Instructions to follow - Reproduce the listing below character for character; drop every image.
◇ ◇ ◇ ◇ ◇ ◇ ◇
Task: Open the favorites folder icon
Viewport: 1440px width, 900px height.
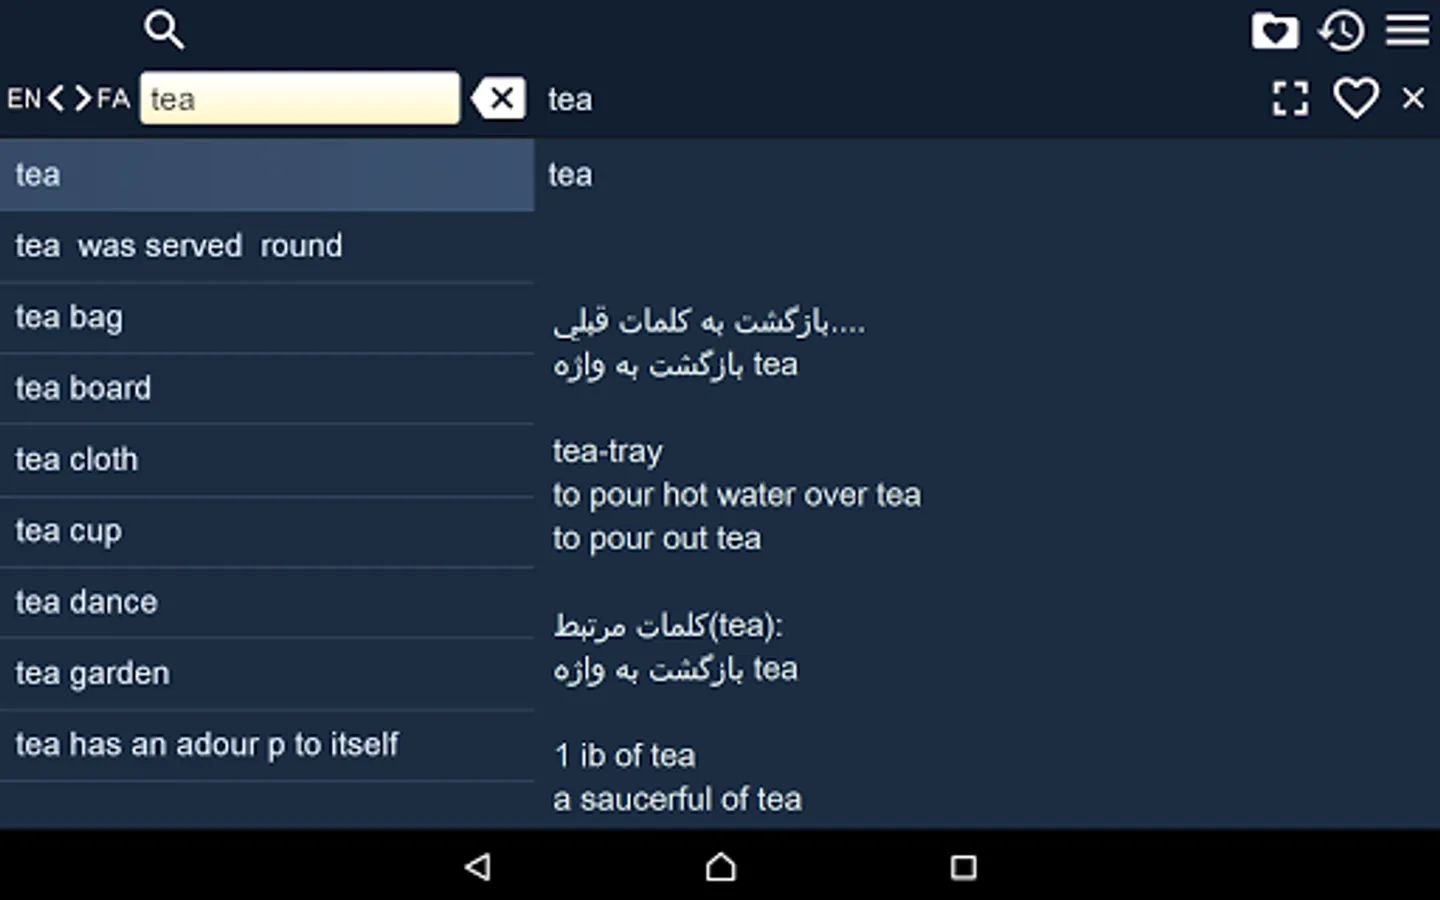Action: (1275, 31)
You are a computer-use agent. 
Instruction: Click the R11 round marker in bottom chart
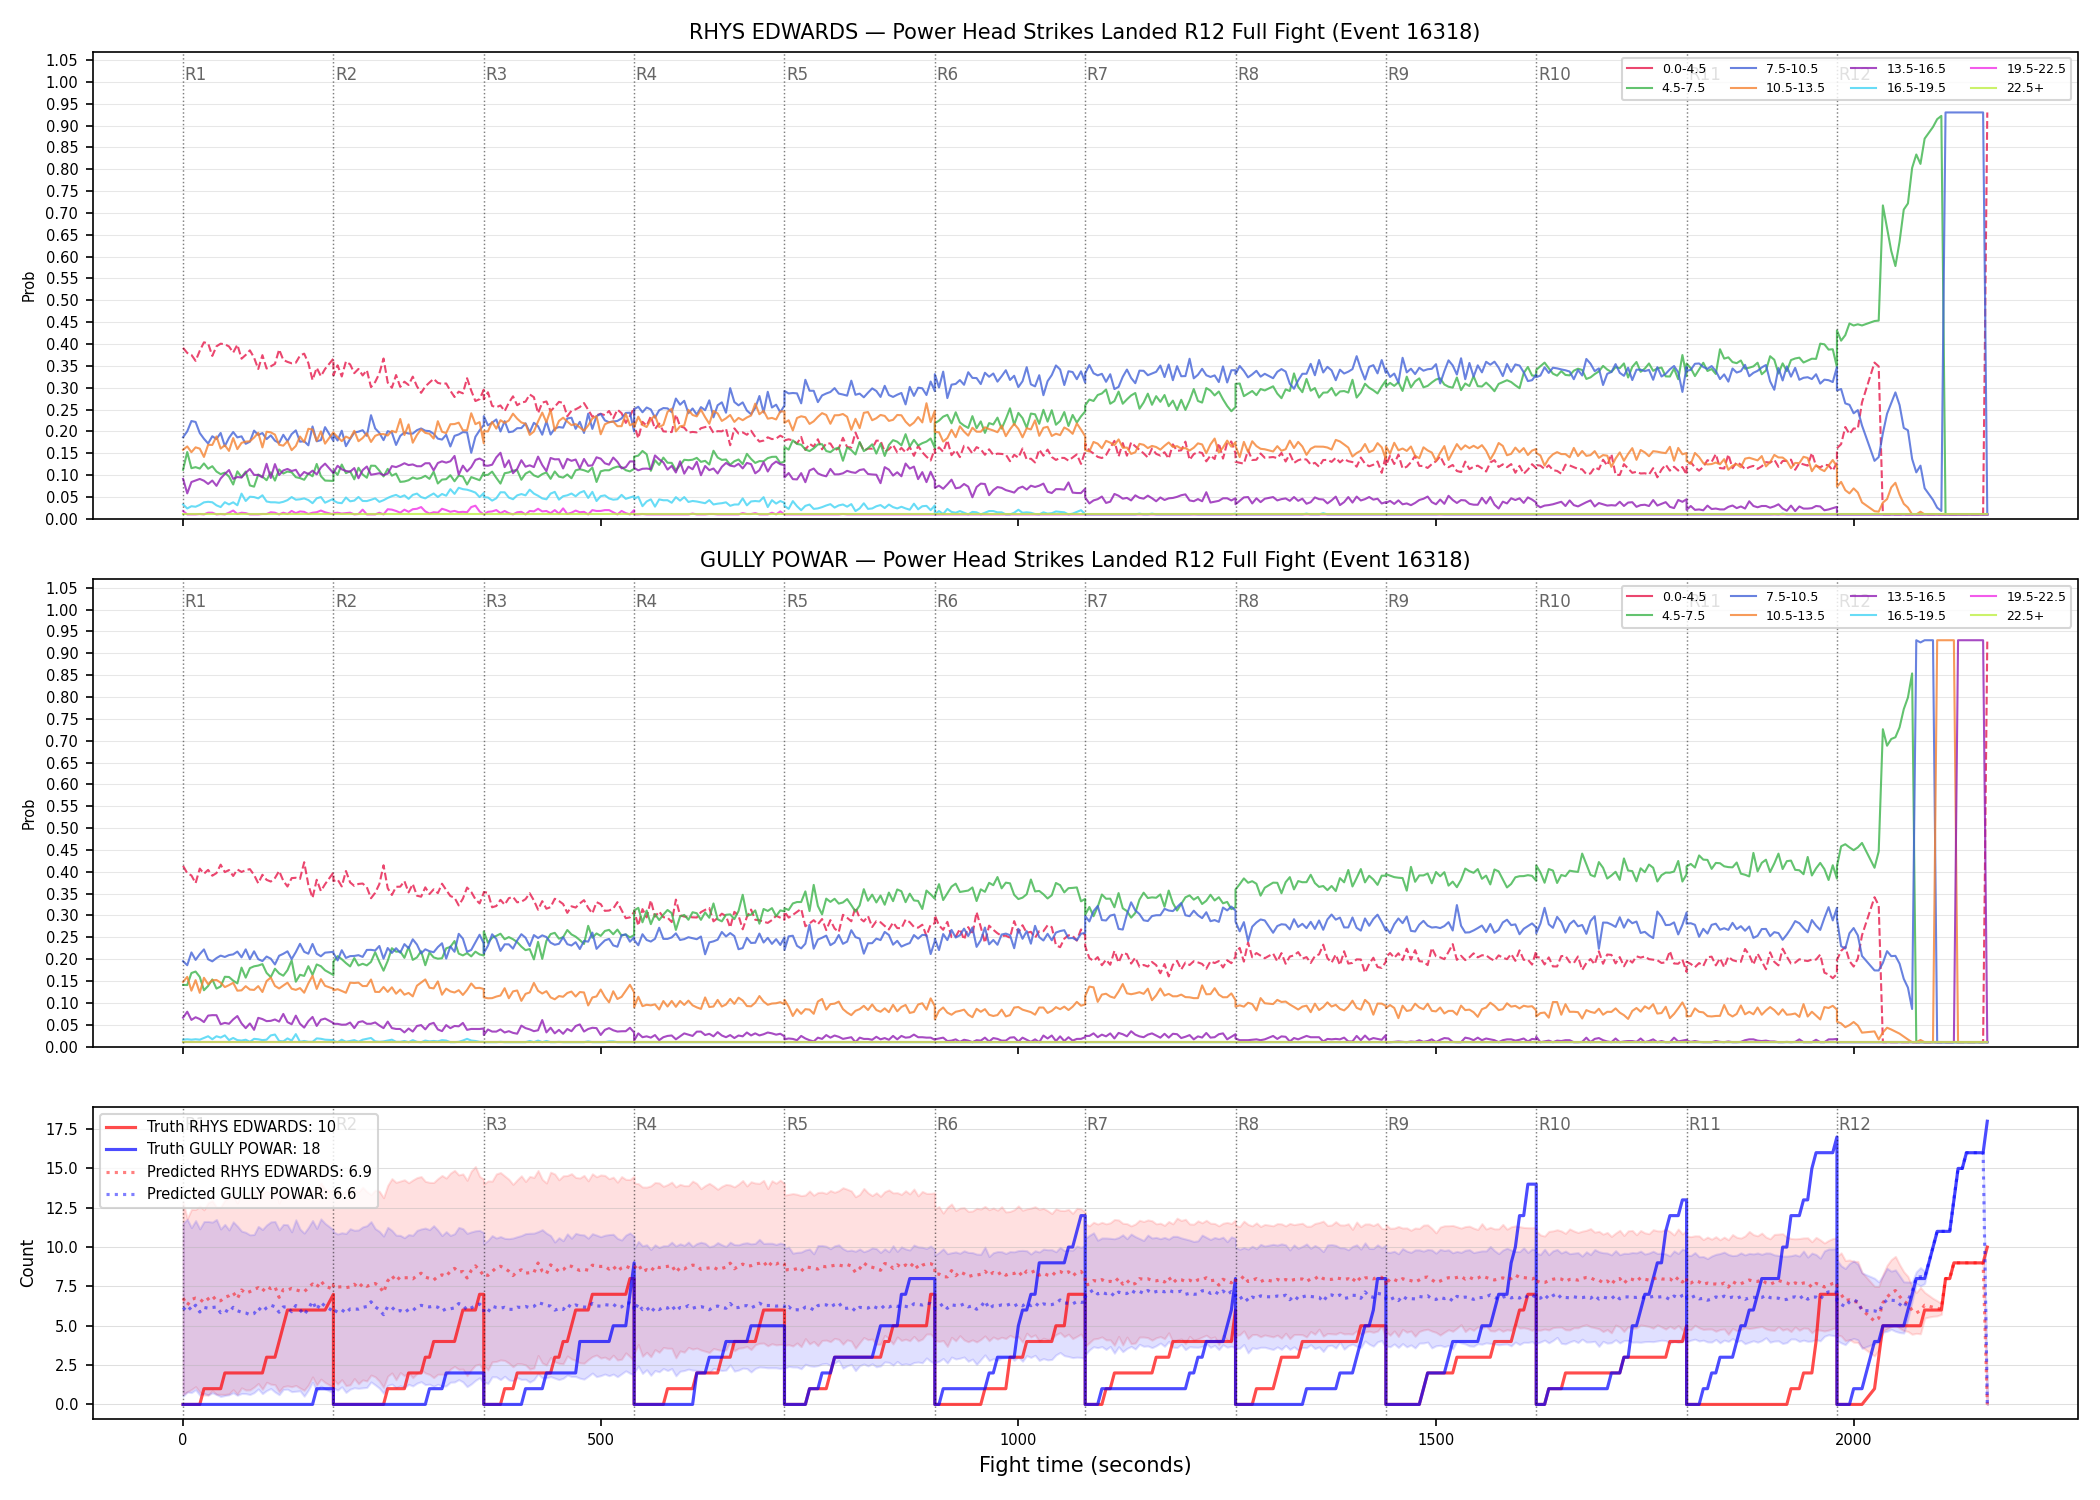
◇ ◇ ◇ ◇ ◇ ◇ ◇
Result of this exercise -
Task: Open the favorites folder icon
Viewport: 1440px width, 900px height.
Action: (1275, 31)
You are a computer-use agent. 
Instruction: Click the R11 round marker in bottom chart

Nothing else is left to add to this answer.